● **What is being asked**
Of the records that follow, copy only the lines from the line containing "The image size is (1548, 784)." to the line containing "has width=1256, height=595.", both included, exactly as written.

───

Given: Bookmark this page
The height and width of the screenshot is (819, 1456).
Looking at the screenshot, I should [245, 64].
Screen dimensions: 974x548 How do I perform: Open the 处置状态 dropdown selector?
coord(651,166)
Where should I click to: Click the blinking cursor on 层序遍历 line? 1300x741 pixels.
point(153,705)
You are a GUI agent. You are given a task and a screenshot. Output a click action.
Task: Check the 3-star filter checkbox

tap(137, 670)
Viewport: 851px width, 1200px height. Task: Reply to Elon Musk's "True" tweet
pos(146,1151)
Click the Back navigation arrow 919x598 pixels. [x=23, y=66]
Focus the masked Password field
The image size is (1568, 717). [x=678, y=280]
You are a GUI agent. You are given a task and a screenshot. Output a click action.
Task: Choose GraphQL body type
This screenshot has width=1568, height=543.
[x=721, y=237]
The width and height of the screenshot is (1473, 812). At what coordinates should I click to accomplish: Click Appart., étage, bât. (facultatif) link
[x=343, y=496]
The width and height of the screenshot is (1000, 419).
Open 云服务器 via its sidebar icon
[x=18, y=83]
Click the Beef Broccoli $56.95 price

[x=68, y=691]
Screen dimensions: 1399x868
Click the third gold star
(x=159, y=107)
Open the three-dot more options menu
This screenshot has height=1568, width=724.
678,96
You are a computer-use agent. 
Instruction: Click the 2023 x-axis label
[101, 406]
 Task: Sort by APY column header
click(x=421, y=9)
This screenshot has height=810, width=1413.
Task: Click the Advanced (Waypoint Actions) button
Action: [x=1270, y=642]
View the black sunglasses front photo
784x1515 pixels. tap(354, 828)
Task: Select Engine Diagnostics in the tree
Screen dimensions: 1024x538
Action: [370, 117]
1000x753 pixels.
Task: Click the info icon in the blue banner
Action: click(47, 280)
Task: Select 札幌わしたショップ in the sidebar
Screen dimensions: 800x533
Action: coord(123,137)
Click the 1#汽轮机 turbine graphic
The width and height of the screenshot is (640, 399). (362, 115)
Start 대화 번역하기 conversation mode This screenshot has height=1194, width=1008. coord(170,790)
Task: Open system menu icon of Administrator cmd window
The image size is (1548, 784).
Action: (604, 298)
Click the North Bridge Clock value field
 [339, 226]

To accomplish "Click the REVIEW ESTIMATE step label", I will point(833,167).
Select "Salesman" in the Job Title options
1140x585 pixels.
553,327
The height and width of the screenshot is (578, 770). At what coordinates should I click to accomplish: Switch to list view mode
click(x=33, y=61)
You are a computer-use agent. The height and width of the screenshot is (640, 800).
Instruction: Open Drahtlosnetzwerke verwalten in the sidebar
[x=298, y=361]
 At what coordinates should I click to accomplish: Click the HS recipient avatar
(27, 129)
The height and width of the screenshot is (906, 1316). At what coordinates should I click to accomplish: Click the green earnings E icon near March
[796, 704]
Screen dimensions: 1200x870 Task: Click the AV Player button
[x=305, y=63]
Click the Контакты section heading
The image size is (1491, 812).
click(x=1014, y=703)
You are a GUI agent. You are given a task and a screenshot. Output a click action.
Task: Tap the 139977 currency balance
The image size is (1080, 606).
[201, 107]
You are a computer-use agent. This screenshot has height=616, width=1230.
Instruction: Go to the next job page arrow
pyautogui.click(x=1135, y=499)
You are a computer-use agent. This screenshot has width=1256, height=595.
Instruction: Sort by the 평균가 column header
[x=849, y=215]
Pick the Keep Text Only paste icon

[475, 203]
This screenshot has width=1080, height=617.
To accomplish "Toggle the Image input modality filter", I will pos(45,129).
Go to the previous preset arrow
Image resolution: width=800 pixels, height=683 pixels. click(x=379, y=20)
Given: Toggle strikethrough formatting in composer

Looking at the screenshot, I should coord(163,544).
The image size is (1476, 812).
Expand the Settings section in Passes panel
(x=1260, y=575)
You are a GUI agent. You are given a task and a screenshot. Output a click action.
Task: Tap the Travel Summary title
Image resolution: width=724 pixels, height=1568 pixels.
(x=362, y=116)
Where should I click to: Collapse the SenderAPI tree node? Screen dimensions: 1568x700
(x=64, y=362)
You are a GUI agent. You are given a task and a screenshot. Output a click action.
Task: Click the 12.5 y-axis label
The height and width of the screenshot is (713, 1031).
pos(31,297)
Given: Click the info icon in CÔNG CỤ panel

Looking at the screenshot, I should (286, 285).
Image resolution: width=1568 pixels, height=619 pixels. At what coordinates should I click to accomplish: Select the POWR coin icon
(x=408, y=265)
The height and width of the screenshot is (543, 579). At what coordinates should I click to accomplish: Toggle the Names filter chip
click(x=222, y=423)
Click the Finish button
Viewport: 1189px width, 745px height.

───

● **Task output**
The image size is (1548, 784).
Action: (604, 298)
Click the North Bridge Clock value field
 [339, 226]

To accomplish "Click the REVIEW ESTIMATE step label", I will point(833,167).
Select "Salesman" in the Job Title options
1140x585 pixels.
553,327
The height and width of the screenshot is (578, 770). At what coordinates should I click to accomplish: Switch to list view mode
click(x=33, y=61)
You are a computer-use agent. The height and width of the screenshot is (640, 800).
Instruction: Open Drahtlosnetzwerke verwalten in the sidebar
[x=298, y=361]
 At what coordinates should I click to accomplish: Click the HS recipient avatar
(27, 129)
The height and width of the screenshot is (906, 1316). At what coordinates should I click to accomplish: Click the green earnings E icon near March
[796, 704]
Screen dimensions: 1200x870 Task: Click the AV Player button
[x=305, y=63]
Click the Контакты section heading
The image size is (1491, 812).
click(x=1014, y=703)
You are a GUI agent. You are given a task and a screenshot. Output a click action.
Task: Tap the 139977 currency balance
The image size is (1080, 606).
[201, 107]
You are a computer-use agent. This screenshot has height=616, width=1230.
Instruction: Go to the next job page arrow
pyautogui.click(x=1135, y=499)
You are a computer-use agent. This screenshot has width=1256, height=595.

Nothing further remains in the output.